Nearly 200 Elders across Victoria took part in the truth-telling process, mostly through yarning circles held on Country, including on the Mooroopna Flats and the site of the Cummeragunga Mission.
The interim report is brutal in its detail of the abuse, dispossession and disadvantage that is part of the Elders painful history.
Aunty Fay Carter told the Commission of Uncle Doug Nicholls riding his white horse through the mission shouting “barramandain coming”, Yorta Yorta for police or welfare.
“When this happened, the kids would be hidden, or they would swim across the river. But unfortunately, some of the kids still got taken by the welfare,” she was quoted in the report as saying.
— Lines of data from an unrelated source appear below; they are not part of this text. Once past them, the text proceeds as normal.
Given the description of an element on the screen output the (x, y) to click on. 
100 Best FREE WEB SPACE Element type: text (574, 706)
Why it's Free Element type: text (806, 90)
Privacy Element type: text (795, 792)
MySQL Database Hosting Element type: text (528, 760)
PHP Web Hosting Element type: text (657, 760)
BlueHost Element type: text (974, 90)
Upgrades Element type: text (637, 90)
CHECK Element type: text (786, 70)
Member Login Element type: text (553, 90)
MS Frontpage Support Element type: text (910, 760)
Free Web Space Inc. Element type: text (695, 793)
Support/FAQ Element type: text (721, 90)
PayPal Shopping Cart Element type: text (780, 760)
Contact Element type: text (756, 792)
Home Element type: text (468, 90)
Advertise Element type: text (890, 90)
The report, the first from an Australian truth-telling commission, details Elders’ ongoing pain and harm to Victorian First Peoples at the individual, family, community and state level.
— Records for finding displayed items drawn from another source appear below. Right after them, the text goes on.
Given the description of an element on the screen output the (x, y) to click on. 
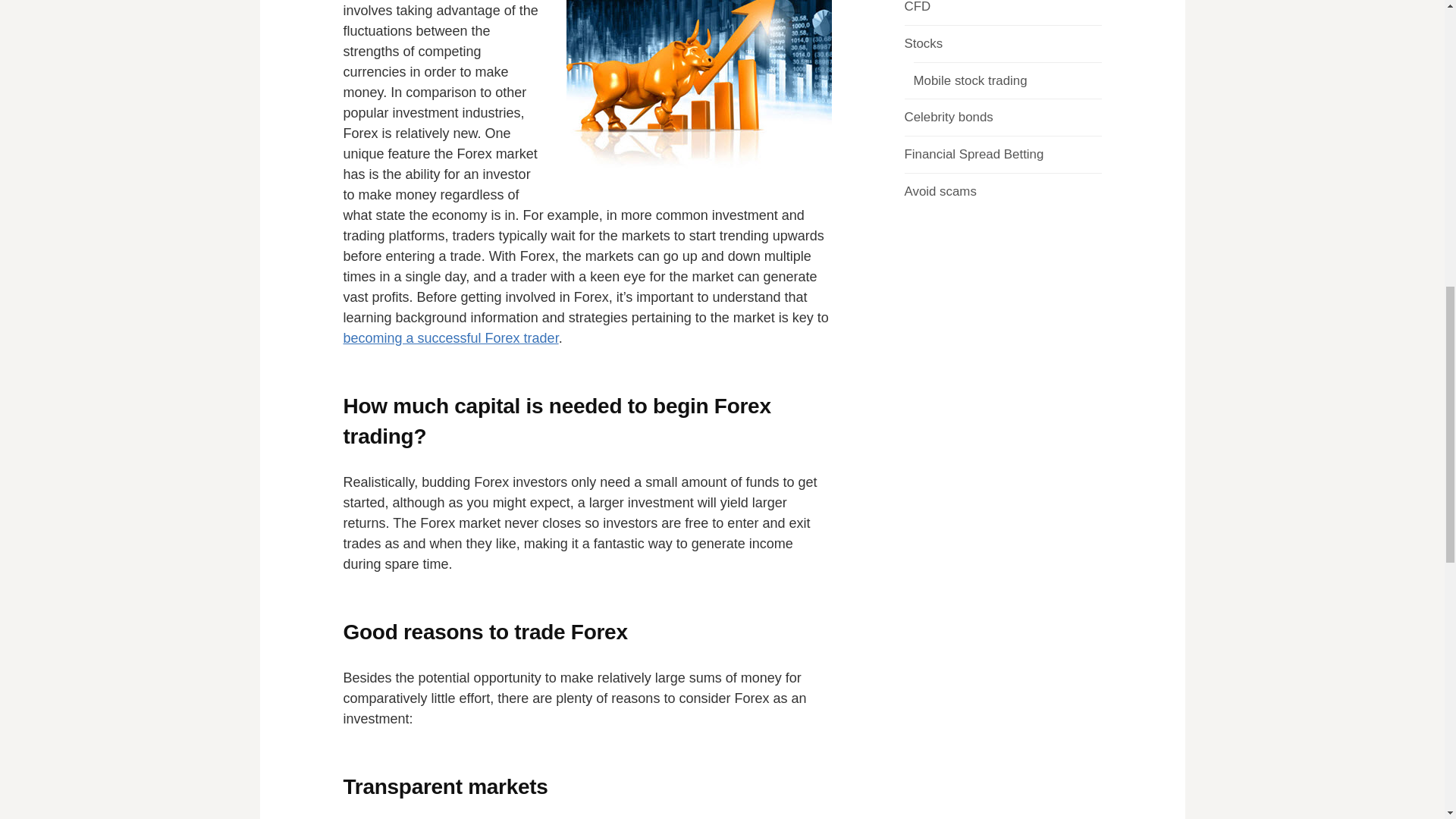
Financial Spread Betting (973, 154)
Stocks (923, 43)
Avoid scams (939, 191)
CFD (917, 6)
becoming a successful Forex trader (449, 337)
Celebrity bonds (948, 116)
Mobile stock trading (969, 80)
“We have recorded their truth and their stories. This first interim report relates how important it is to act on the issues they have raised,” Yoorrook Justice Commission chair Professor Eleanor Bourke said.
“Our Elders deserve to see change in their lifetimes.”
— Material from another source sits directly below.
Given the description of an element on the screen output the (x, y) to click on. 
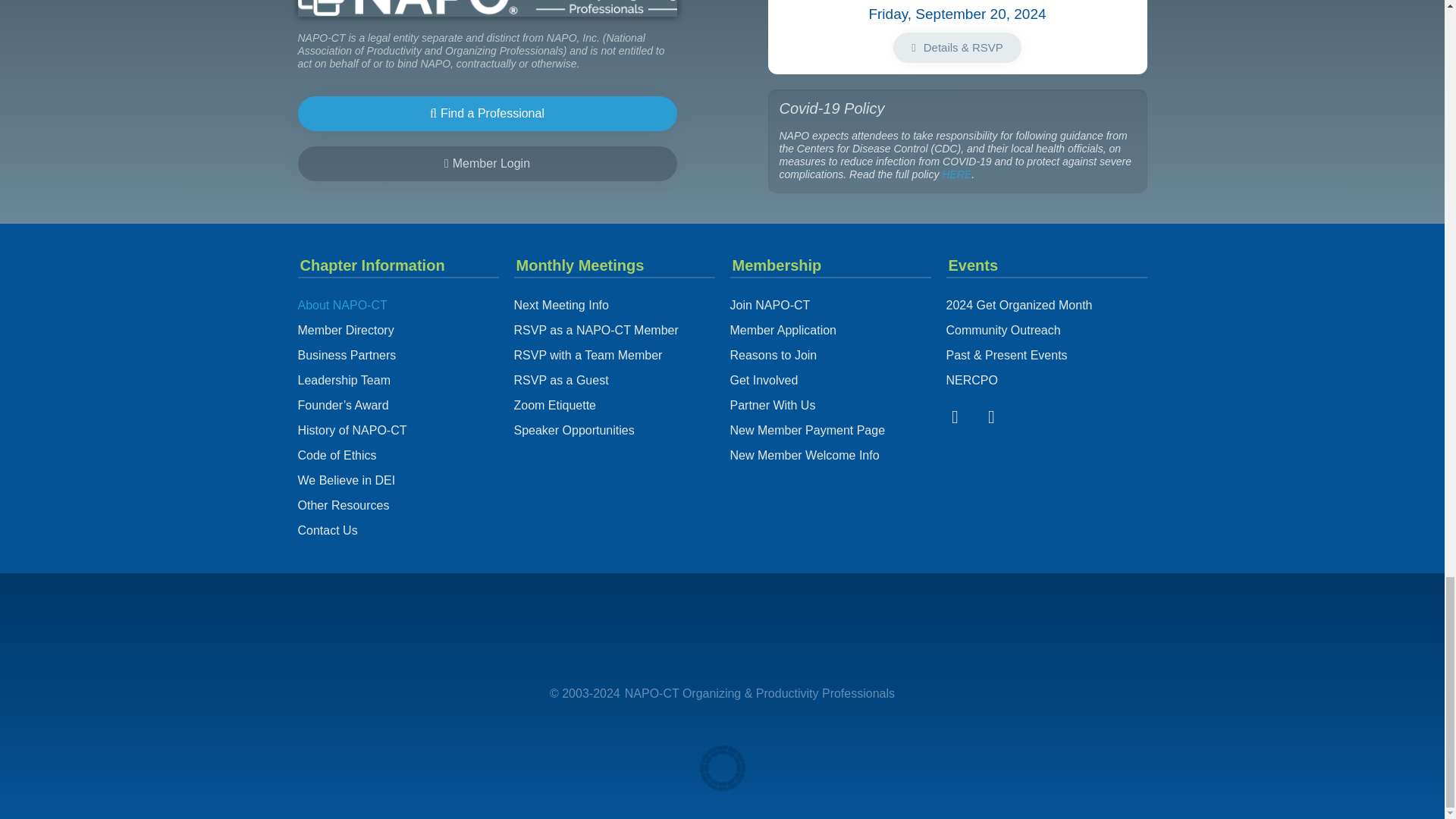
Find a Professional (487, 113)
Member Login (487, 163)
Designed by Chroma Sites (721, 768)
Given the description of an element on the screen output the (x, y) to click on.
Each of the 200 Elders pointed to the ongoing effects of discriminatory policies and racist beliefs, including those that led to the Stolen Generation; policies and beliefs that have not only affected them but continue to affect their children and grandchildren.
“Yoorrook Commissioners have seen a deep heaviness of heart and heard despair at the continuation of injustice,” Prof Bourke said.
“This is why the Yoorrook Justice Commission must offer a very different forum for truth-telling and include new ways to bring about change in a contemporary environment, primarily through treaty.”
In addition to the issues of concern raised by Elders, the first interim report, outlines the foundational work of the Yoorrook Justice Commission in establishing culturally appropriate and trauma-informed processes to ensure participant safety and wellbeing.
The interim report has identified significant issues warranting urgent and ongoing attention and a second report will make recommendations for consideration in the process of negotiating Treaty with the state.
The commission has sought a change to its power to enable another report to be delivered as part of the next phase of its work.